Mario Plechaty fordert vor dem Spiel gegen Wickede Leidenschaft - und übt Selbstkritik

Fußball-Westfalenliga

Die Wunden des Lüner SV nach der Derby-Pleite in Schüren sind noch nicht ganz verheilt, da steht das nächste Lokalduell an. Im ersten Punkt-Heimspiel des Jahres kommt Westfalia Wickede.

Lünen

, 22.02.2019, 15:18 Uhr / Lesedauer: 2 min
Mario Plechaty fordert vor dem Spiel gegen Wickede Leidenschaft - und übt Selbstkritik

Marcel Ramsey (links) ist nach seinem Platzverweis in Schüren gesperrt und kann gegen Wickede nicht auflaufen. © Foto: Schaper

Die Vorzeichen für den Fußball-Westfalenligisten Lüner SV vor dem ersten Saison-Heimspiel des Jahres könnten besser sein. Eine klare 1:4-Derbyniederlage gegen Schüren bringen die Lüner mit ins nächste Lokalduell. Westfalia Wickede ist am Sonntag, 24. Februar, zu Gast in der Kampfbahn Schwansbell (15 Uhr, Schwansbeller Weg 7a, Lünen). Davor geht LSV-Coach Mario Plechaty mit der Mannschaft und sich selbst ins Gericht.

Westfalenliga 2
Lüner SV – Westfalia Wickede

„Als Mannschaft müssen wir funktionieren. Da gehört mehr Stimmung auf den Platz. Letzte Woche waren wir viel zu ruhig und zu lieb, vor allem in der zweiten Halbzeit“, sagt Plechaty. „Da fordere ich mehr Leidenschaft von den Jungs.“

Defensiv müsse man besser stehen. Vier Gegentore wie gegen Schüren seien einfach nicht gut, so Plechaty. „Die Rückwärtsbewegung muss besser laufen. Wir müssen schneller hinter den Ball kommen. Das haben wir in dieser Woche trainiert“, sagt der Coach, der auch ein besseres Zweikampfverhalten und höhere Laufbereitschaft einfordert.

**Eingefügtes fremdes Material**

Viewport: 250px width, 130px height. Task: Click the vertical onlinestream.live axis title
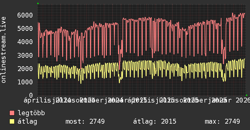4,50
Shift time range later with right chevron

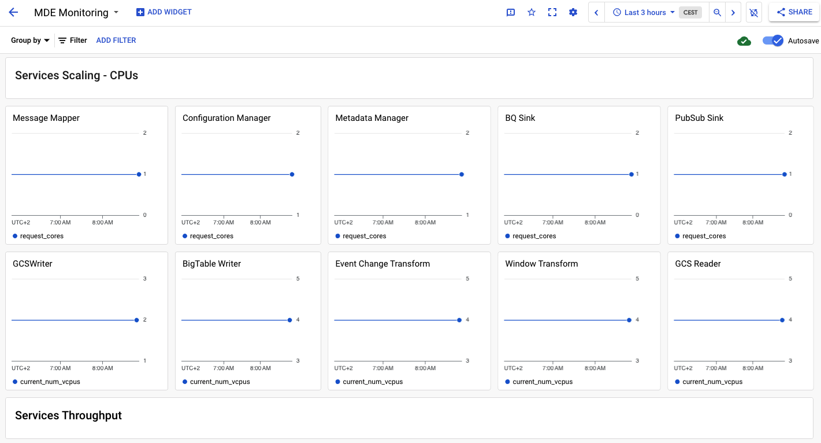pos(733,12)
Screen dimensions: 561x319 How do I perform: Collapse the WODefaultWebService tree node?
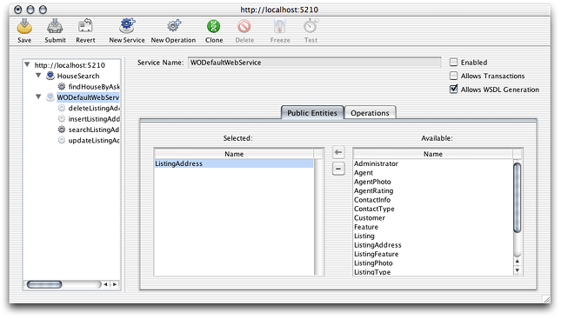38,96
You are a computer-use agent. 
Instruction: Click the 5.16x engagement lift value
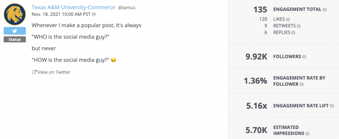(x=257, y=106)
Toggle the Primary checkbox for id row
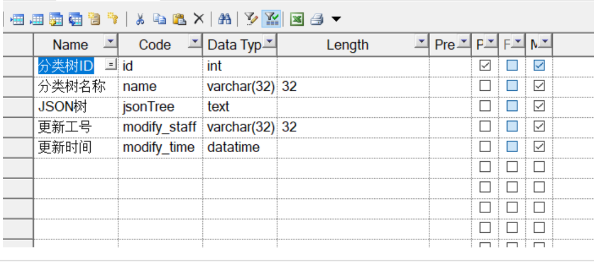594x262 pixels. [485, 66]
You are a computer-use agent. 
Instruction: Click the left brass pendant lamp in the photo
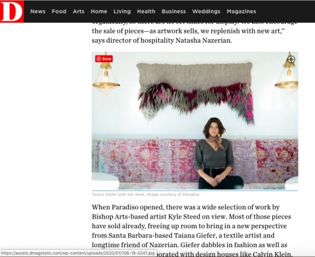[x=106, y=75]
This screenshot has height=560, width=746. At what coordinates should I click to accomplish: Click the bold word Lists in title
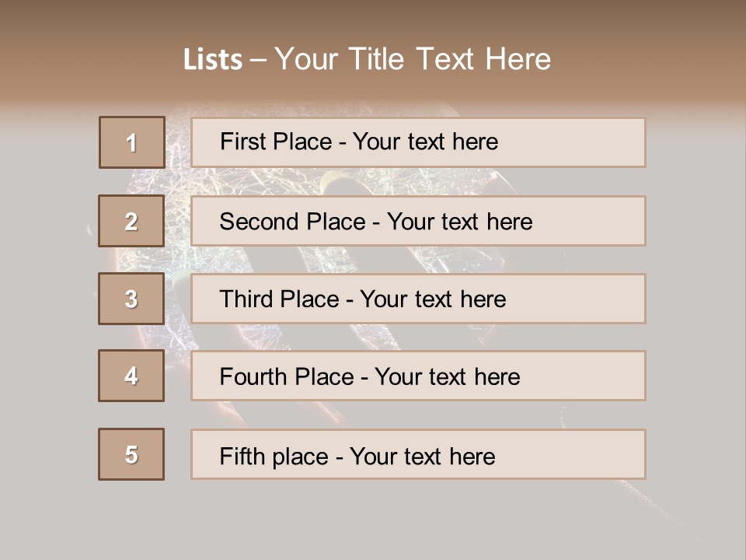(x=213, y=60)
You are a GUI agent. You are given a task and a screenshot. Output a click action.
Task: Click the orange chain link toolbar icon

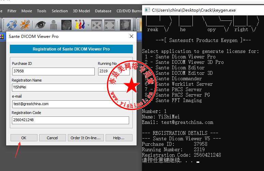click(x=24, y=24)
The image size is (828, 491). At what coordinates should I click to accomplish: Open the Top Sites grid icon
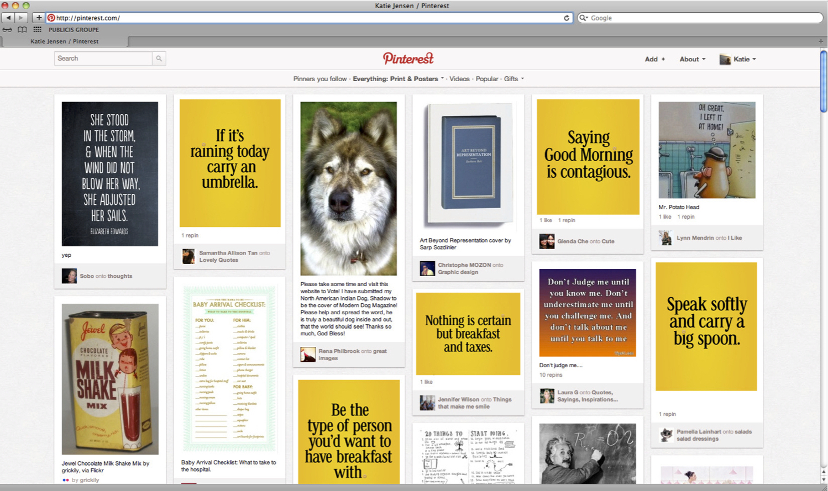click(37, 30)
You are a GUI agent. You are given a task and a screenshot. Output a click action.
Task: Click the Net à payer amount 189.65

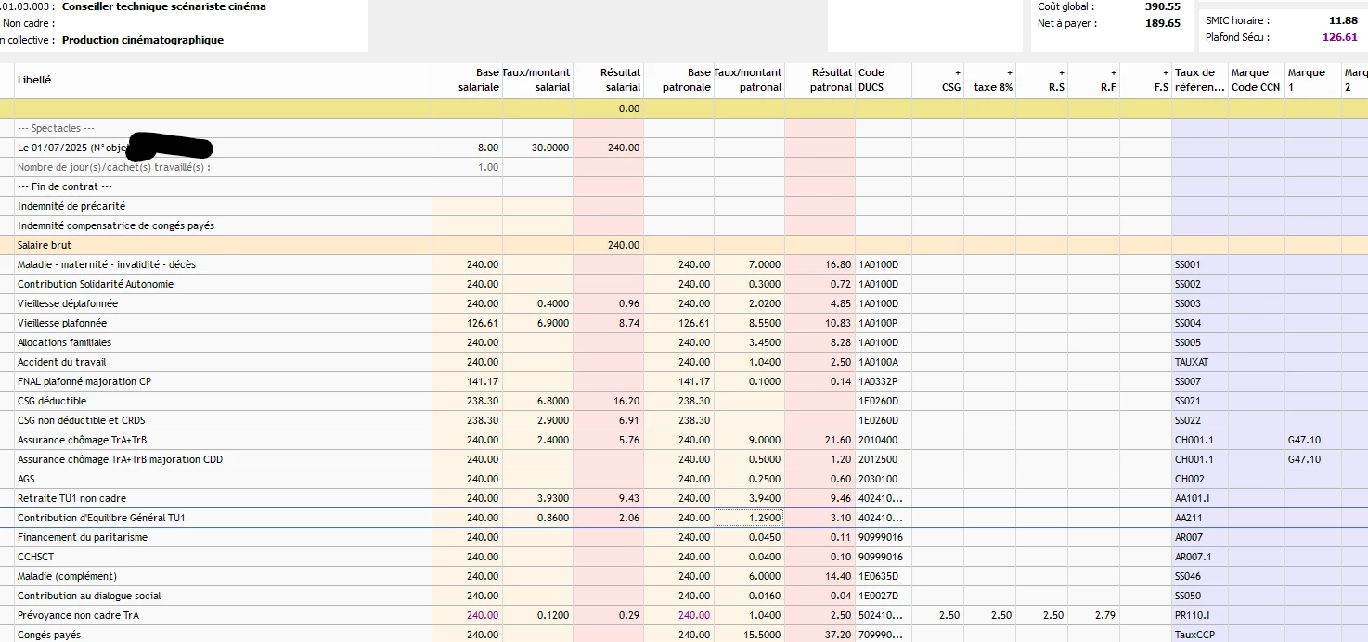click(x=1162, y=23)
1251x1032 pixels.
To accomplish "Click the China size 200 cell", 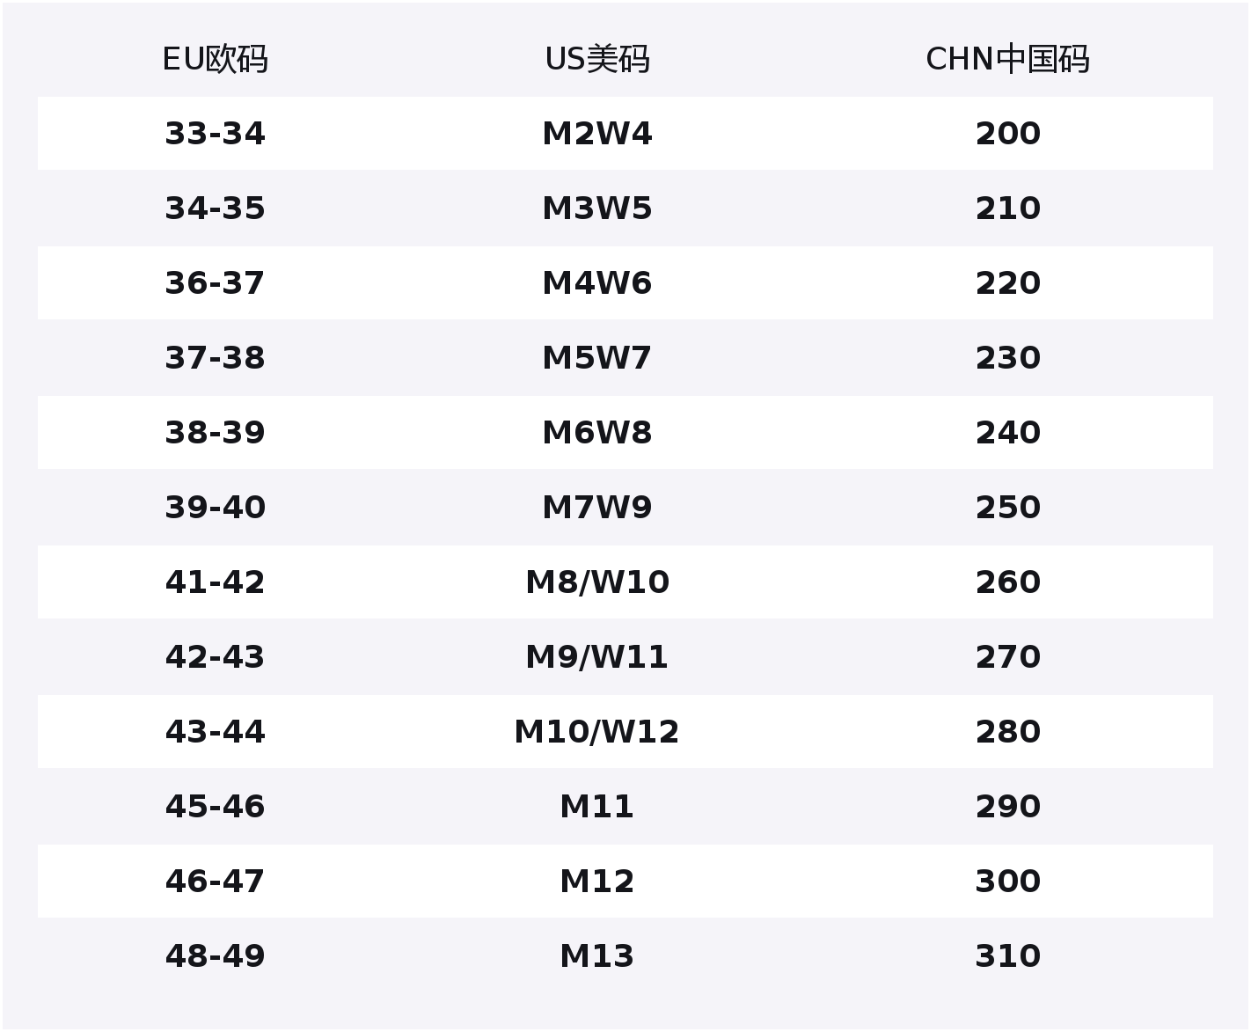I will pyautogui.click(x=1007, y=134).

Doch nicht nur mit seinen Spielern haderte Plechaty am letzten Sonntag, sondern auch mit sich selbst. „Auf ein oder zwei Positionen habe ich nicht richtig aufgestellt. Als ich reagiert habe, war es zu spät.“ Mit Änderungen in der Startformation ist beim LSV in dieser Woche also zu rechnen. Ohnehin ist Kapitän Marcel Ramsey gesperrt – „ein großer Verlust“, so Plechty. Mit der Rückkehr von Davut Denizci und Talha Temur gibt es gleichzeitig auch wieder mehr Optionen.

Unentschieden im Hinspiel

„Letzte Woche haben wir viele Zuschauer in Schüren enttäuscht. Jetzt im ersten Heimspiel nach der Pause wollen wir uns die drei Punkte von letzter Woche zurückholen“, gibt sich der Coach zuversichtlich. „Es waren immer harte Spiele gegen Wickede. Doch zuhause haben wir uns immer recht gut präsentiert. Jetzt muss ein Zeichen kommen von der Mannschaft.“

Zuschauer sollten am Sonntag bis zum Schluss bleiben. Denn die Partien zwischen den beiden Teams waren zuletzt immer eng und es gab späte Entscheidungen. Im Hinspiel in Wickede holte der LSV nach einem späten 2:2-Ausgleich einen Punkt. Auch im Rückspiel der Vorsaison hatten die Rot-Weißen zuhause durch ein 3:3 in der Nachspielzeit noch remis gespielt.

„Wickede ist unangenehm und hat sehr gute Einzelspieler, die wir aus dem Spiel nehmen müssen“, weiß Plechaty. Zu nennen wären etwa Sven Ricke, der noch in der Hinserie für Lünen spielte, oder Robin Dieckmann, den Plechaty selbst lange trainierte und der gegen Lünen stets für ein Tor gut ist. Der LSV muss also auf der Hut sein.